La administración del presidente Donald Trump concedió el permiso presidencial necesario para desarrollar un cable eléctrico submarino entre Puerto Rico y la República Dominicana. Según fuentes cercanas, el anuncio oficial está previsto para mediados de febrero.
El presidente dominicano Luis Abinader adelantó la aprobación a la prensa de su país. Sin embargo, Rafael Vélez Domínguez, presidente de Caribbean Transmission Development Company (CTDC), indicó a El Nuevo Día que aún no se ha recibido una notificación formal del Departamento de Energía de Estados Unidos (DOE). Añadió que los departamentos de Estado y de Defensa ya emitieron sus comunicaciones de “no objeción”.

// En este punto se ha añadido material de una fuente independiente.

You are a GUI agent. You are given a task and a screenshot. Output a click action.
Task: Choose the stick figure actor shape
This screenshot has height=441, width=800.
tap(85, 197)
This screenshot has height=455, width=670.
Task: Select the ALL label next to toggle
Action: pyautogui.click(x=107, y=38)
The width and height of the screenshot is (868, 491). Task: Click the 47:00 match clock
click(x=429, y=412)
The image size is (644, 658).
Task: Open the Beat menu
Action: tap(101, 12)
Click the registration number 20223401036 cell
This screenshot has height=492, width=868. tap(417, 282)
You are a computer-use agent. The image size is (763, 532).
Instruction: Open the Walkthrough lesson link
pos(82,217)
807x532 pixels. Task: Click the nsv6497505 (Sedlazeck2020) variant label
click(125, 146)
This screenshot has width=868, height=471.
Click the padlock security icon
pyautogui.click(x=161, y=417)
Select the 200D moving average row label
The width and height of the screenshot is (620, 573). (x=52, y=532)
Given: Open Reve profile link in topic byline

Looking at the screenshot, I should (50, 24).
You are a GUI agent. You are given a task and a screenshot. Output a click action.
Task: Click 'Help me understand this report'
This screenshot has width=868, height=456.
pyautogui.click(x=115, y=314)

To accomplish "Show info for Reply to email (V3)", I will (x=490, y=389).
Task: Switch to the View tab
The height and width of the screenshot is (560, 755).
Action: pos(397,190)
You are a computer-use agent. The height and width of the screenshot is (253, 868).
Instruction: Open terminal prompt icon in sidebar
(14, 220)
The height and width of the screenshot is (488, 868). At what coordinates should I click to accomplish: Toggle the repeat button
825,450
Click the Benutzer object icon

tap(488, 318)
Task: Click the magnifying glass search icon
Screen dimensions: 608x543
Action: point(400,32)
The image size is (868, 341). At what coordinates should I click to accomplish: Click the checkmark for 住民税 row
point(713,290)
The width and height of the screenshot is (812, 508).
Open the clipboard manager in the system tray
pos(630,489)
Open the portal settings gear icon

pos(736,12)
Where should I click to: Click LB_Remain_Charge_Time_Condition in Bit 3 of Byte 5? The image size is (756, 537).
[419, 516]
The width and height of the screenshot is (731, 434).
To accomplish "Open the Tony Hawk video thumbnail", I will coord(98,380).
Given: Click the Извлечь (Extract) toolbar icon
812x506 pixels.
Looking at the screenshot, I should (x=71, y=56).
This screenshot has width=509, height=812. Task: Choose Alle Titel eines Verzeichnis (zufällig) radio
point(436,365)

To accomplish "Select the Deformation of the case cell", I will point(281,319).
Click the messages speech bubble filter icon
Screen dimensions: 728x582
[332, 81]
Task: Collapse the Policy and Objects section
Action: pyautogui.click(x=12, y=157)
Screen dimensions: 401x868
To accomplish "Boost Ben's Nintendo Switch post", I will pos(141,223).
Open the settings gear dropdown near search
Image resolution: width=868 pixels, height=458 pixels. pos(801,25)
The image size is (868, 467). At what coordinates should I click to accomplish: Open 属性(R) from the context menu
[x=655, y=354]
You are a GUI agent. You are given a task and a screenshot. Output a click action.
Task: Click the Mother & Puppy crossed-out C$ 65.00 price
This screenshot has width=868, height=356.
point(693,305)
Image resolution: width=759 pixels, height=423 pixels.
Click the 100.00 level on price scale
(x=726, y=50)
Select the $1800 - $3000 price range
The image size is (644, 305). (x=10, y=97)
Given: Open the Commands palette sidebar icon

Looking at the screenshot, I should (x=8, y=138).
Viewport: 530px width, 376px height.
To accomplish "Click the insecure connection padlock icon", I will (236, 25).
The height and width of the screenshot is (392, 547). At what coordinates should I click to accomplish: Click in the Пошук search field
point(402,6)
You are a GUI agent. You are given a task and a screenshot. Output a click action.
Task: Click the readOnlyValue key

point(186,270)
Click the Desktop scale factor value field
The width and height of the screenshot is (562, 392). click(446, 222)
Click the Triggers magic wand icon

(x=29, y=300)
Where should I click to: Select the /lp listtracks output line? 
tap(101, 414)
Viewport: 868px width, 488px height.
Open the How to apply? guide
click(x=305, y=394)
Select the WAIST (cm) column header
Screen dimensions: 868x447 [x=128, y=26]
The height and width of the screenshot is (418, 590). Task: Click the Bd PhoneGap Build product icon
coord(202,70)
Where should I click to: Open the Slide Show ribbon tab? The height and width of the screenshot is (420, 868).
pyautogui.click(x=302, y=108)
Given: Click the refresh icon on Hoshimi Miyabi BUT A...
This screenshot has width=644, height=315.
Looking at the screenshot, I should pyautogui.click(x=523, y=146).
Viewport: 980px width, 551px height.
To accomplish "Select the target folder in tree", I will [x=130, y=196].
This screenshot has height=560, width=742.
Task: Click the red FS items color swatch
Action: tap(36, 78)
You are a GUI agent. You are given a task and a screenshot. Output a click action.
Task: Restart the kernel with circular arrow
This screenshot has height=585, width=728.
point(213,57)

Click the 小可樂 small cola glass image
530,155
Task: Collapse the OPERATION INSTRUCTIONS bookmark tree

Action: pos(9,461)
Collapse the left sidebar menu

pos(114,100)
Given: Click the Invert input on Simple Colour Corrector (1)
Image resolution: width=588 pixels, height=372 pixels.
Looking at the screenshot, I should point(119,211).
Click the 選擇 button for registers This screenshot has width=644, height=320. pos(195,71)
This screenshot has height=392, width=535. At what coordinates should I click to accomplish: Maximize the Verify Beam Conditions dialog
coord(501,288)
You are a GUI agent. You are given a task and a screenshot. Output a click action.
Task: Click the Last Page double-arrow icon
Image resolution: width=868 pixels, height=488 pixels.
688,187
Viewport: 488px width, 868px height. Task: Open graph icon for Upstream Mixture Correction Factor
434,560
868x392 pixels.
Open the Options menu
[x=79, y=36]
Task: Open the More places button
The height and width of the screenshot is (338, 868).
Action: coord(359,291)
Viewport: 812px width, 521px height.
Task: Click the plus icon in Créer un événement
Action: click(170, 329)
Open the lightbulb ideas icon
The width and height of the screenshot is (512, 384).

“Nos informaron oficialmente que ya recibieron la no objeción del Departamento de Estado y el Departamento de Guerra (Defensa), y estamos esperando cualquier día el permiso presidencial. Ciertamente, el presidente de la República Dominicana hizo un anuncio; me imagino que él sabe algo que yo no sé. Oficialmente, no hemos recibido una comunicación de que tenemos el permiso presidencial”, sostuvo Vélez Domínguez, quien también preside la Asociación de Industriales de Puerto Rico.
Se espera que el anuncio público tenga lugar el 17 de febrero en la República Dominicana, con la participación de Abinader, la gobernadora de Puerto Rico, Jenniffer González, y representantes del gobierno estadounidense. En el portal del DOE, la solicitud de CTDC aún figura como “pendiente”.
Una vez completado el proceso federal, CTDC emitirá la orden de compra de equipos para construir el cable, que permitirá transmitir hasta 700 megavatios en ambas direcciones. En la República Dominicana, la conexión se realizará mediante una nueva planta de gas natural que construirá la propia CTDC; en Puerto Rico se integrará al sistema eléctrico a través de la subestación de Mayagüez.
Además de los equipos y la planta, CTDC deberá acordar un contrato de compraventa de energía con la Autoridad de Energía Eléctrica y con el suplidor de combustible dominicano. También necesitará permisos adicionales de las autoridades de ambos países, incluyendo el aval del Negociado de Energía y el cumplimiento ambiental en Puerto Rico.
La compañía tiene como meta energizar el cable en enero de 2031. Inicialmente, el sistema proveerá energía a Puerto Rico, pero se contempla que más adelante también permita exportar excedentes de producción solar a la República Dominicana.
Vélez Domínguez estimó que la inversión inicial ascenderá a unos $2,500 millones y confirmó que mantienen conversaciones con bancos locales e internacionales. “Hay que levantar el dinero, hablar con los bancos”, dijo.
El empresario destacó que Estados Unidos cuenta con 164 interconexiones eléctricas con Canadá y México, pero resaltó que esta sería la primera de tal tipo en la región del Caribe.
Efraín Montalbán Ríos colaboró en esta historia.